As we start another school year with the backdrop of the pandemic, we hear in the news a strong focus on a “gap” children will be facing. It has many names: the ‘achievement gap’, ‘COVID learning gap’, ‘learning loss’, ‘pandemic slide’ etc. Teachers and students faced many challenges with the switch to online learning, and coping with the affects of the pandemic in many other aspects of their lives – this ultimately affected students’ ability to learn. Teachers, administrators and scholars are sounding the alarm that this ‘loss’ or ‘gap’ brought on by disrupted school years may have long-lasting impacts on children’s academic achievement.
But there is another gap which is equally as important and needs to be addressed in order for children to recover from their academic losses. The parallel gap is children’s loss of opportunities to develop socially and emotionally as they normally would if they were in their own classroom with their peers and teacher. We cannot expect children to be able to learn academically when they are socially and emotionally dysregulated.
Teachers play an increasingly important role in this as they are powerful players in supporting children’s mental health. Additionally, post-pandemic classroom management can be challenging.
Teachers report that children lack the social skills to interact, problem-solve, and get along with their peers.  With teachers’ overwhelming responsibility to manage children’s academic success as well as support children’s mental health, we want to support them in children’s emotional and social ‘success’!
This is where Roots of Empathy can lessen the burden for teachers, and “do the reaching that will help with the teaching”. Students can begin to regulate their emotions as they become comfortable understanding them and gain confidence in speaking about them. This is emotional literacy.

------------------------------------------------------------------------

* _Questions_:
A – In the passage about the pandemic gap, what term is given for students becoming comfortable understanding their emotions and gaining confidence in speaking about them?
B – Quote the passage about the pandemic gap, starting with "But there is" and going on through "and emotionally dysregulated.".
These entries come from a different source than the passage.

Pixel coordinate grounding data
------------------------------------------------------------------------

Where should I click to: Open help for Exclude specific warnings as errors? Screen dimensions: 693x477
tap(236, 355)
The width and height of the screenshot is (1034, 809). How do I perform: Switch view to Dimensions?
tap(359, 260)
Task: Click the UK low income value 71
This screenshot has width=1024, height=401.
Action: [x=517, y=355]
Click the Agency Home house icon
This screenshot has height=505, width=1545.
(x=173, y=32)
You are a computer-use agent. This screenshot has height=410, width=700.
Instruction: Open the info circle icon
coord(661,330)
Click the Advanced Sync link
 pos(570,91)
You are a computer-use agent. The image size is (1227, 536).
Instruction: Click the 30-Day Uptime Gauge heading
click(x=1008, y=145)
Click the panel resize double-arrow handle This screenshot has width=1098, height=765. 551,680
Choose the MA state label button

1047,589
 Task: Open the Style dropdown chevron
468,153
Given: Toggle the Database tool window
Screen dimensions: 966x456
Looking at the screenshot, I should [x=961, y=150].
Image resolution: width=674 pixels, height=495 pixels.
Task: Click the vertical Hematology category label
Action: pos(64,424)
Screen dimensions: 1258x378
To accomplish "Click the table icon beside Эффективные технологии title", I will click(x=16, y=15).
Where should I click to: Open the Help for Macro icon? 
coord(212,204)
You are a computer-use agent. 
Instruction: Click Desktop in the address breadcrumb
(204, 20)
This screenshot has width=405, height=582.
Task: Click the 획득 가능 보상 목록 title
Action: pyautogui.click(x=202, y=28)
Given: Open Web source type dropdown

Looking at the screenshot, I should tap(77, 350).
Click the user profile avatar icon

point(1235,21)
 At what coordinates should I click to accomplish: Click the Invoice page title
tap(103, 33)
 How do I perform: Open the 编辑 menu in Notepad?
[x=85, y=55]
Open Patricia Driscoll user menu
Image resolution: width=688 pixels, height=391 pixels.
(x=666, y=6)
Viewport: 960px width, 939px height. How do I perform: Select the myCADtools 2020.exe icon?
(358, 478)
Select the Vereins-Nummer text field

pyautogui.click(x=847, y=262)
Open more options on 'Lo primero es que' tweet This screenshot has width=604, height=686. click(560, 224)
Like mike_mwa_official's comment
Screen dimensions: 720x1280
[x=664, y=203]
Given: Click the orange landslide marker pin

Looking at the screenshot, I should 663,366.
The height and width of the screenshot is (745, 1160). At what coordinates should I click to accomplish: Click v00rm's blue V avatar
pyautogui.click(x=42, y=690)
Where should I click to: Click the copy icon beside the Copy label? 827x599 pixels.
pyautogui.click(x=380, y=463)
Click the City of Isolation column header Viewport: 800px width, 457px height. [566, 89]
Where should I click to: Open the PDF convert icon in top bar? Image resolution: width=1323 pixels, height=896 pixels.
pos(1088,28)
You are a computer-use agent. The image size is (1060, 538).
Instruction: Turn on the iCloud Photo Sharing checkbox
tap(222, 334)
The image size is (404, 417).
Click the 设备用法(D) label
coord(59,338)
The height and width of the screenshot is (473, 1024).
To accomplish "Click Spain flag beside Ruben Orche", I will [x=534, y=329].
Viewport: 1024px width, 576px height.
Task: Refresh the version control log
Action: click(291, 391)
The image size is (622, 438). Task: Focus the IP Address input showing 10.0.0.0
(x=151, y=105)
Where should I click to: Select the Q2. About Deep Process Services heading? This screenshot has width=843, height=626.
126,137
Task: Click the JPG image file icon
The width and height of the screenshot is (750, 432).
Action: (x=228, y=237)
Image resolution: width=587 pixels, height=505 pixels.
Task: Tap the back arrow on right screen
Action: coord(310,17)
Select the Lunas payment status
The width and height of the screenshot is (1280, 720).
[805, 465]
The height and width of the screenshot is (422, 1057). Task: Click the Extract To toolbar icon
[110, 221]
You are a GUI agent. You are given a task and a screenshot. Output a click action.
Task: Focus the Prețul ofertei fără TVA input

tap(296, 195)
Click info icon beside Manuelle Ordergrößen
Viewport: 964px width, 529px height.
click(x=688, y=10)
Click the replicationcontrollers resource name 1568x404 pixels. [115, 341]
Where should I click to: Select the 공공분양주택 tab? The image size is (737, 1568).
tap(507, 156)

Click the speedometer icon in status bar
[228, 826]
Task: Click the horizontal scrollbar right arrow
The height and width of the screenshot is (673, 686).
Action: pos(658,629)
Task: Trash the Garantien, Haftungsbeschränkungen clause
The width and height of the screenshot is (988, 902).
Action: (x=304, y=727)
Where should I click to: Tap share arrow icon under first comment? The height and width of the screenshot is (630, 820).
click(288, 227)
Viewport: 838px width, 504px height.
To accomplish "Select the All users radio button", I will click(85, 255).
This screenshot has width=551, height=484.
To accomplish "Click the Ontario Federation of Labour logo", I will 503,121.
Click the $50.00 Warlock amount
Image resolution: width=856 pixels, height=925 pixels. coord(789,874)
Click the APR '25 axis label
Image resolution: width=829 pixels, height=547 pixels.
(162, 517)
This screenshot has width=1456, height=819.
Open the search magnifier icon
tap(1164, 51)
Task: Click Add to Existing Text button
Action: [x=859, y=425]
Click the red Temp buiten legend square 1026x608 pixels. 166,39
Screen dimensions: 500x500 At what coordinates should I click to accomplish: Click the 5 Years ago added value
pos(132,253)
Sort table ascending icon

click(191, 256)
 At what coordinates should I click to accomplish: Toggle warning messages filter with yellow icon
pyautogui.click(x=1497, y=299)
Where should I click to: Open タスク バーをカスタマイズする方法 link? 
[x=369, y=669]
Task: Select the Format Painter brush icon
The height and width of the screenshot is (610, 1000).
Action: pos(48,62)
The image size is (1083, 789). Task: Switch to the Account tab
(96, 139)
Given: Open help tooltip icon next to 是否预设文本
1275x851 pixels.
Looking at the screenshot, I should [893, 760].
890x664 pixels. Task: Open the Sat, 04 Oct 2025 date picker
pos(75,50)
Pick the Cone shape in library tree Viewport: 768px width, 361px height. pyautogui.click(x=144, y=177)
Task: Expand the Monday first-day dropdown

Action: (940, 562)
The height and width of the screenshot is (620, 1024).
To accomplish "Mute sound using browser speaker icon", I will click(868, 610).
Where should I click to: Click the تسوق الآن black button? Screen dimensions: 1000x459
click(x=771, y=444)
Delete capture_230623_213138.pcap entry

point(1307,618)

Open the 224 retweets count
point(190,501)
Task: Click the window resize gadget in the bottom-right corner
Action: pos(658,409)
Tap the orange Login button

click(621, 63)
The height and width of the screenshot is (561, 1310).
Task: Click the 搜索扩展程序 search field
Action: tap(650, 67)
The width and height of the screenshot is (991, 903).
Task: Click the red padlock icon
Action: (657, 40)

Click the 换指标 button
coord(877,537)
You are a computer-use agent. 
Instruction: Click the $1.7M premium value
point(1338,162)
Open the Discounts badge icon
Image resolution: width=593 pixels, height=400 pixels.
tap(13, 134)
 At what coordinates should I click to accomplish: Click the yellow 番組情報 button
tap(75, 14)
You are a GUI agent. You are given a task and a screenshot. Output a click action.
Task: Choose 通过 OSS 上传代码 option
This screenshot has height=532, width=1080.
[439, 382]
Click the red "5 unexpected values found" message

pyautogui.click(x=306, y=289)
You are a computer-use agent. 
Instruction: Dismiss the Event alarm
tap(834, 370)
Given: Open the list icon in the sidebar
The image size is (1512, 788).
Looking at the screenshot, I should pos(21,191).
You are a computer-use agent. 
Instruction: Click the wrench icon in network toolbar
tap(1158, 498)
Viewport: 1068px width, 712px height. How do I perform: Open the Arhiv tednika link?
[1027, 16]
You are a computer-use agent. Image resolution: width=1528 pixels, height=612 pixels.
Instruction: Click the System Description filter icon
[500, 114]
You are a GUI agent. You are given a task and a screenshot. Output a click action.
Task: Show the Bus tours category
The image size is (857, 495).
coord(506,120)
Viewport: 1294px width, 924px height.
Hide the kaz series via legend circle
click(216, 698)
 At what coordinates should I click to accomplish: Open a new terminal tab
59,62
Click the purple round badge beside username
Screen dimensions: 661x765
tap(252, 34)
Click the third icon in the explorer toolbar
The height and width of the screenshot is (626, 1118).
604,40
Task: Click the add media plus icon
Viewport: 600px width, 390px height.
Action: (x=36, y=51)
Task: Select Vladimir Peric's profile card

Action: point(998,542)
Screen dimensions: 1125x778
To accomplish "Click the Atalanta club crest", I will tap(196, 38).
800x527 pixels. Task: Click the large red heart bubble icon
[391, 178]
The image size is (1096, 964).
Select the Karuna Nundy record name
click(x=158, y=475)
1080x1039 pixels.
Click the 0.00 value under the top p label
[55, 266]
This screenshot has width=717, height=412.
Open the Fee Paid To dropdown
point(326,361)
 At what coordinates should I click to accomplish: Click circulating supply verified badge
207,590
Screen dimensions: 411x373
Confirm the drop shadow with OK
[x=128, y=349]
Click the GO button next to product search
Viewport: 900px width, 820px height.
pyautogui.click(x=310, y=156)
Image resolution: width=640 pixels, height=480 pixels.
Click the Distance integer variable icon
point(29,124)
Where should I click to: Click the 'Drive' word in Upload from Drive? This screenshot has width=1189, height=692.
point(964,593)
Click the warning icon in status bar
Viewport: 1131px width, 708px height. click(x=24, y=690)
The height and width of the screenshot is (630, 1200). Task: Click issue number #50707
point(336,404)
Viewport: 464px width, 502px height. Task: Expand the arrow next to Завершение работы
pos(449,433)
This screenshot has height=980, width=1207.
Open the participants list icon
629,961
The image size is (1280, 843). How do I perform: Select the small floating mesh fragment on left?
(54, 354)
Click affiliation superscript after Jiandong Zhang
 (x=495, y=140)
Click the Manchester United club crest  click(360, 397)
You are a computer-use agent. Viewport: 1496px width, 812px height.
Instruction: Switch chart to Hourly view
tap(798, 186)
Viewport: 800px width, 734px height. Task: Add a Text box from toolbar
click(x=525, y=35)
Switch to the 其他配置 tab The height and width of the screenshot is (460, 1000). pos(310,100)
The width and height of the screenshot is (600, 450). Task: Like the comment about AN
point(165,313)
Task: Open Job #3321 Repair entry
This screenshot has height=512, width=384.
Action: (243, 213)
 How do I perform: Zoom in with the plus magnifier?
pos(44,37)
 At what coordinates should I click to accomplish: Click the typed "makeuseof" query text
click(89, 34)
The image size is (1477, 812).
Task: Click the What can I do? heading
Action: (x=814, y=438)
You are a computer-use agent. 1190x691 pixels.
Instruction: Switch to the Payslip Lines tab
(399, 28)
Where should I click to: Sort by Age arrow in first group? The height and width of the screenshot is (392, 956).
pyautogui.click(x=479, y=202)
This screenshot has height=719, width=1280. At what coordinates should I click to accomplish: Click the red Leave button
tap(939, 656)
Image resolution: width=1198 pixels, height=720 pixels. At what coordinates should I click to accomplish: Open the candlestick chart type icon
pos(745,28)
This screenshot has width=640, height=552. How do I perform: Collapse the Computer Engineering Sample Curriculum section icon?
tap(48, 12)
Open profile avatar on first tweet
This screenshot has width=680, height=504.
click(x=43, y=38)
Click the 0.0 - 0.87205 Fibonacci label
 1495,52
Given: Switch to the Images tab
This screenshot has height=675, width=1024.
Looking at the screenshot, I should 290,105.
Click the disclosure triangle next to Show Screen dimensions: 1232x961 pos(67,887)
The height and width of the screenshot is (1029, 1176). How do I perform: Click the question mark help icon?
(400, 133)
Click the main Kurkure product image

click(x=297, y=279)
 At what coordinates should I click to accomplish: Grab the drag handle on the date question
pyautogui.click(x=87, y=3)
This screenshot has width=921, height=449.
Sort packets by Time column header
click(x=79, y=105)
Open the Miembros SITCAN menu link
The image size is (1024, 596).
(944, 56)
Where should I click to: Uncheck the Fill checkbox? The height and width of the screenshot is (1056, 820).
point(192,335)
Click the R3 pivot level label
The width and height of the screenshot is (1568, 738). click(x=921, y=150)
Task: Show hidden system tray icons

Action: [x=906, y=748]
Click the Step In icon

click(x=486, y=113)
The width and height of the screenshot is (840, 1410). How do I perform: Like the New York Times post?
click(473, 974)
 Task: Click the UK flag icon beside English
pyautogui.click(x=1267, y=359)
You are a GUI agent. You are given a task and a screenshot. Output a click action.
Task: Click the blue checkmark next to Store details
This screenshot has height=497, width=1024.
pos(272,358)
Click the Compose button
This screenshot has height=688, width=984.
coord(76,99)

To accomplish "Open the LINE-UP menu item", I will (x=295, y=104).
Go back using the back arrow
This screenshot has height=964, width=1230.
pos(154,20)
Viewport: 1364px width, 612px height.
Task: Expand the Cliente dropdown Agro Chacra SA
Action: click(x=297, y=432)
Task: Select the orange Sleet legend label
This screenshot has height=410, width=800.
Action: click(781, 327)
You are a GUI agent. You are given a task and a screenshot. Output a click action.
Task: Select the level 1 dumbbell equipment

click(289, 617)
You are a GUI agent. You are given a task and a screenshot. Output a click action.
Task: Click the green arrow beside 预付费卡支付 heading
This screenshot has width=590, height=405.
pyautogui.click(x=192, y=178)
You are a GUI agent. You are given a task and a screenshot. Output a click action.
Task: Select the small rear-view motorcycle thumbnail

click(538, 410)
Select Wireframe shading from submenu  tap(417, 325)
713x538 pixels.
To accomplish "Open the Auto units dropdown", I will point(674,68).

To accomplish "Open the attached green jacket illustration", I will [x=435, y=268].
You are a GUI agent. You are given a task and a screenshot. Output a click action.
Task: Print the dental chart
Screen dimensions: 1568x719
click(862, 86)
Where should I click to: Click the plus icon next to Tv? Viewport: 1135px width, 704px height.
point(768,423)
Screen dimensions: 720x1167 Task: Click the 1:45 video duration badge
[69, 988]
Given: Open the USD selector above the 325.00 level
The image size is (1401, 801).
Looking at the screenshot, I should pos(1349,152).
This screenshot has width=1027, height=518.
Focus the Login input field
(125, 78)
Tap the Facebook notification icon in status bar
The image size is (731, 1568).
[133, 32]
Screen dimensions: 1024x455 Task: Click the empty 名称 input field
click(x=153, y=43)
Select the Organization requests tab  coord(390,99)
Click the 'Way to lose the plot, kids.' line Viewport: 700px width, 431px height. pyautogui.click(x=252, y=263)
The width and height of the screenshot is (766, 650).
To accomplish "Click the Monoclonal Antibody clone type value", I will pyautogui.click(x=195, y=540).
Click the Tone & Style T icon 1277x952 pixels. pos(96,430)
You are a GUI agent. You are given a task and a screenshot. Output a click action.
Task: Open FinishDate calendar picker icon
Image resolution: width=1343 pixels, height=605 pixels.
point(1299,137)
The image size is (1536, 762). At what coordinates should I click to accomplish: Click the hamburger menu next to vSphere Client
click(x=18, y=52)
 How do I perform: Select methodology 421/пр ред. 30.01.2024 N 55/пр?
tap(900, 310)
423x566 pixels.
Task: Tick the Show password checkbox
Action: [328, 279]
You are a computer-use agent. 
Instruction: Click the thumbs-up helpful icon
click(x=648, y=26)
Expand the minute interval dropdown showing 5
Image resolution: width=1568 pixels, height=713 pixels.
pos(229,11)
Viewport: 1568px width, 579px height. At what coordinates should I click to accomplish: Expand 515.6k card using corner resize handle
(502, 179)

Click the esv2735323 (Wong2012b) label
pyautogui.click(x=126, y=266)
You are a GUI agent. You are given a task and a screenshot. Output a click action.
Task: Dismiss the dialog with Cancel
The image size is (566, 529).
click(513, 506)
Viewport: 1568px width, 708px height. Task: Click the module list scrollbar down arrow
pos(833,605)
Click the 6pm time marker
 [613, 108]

------------------------------------------------------------------------

* _Solved problems_:
A – Emotional literacy.

B –
But there is another gap which is equally as important and needs to be addressed in order for children to recover from their academic losses. The parallel gap is children’s loss of opportunities to develop socially and emotionally as they normally would if they were in their own classroom with their peers and teacher. We cannot expect children to be able to learn academically when they are socially and emotionally dysregulated.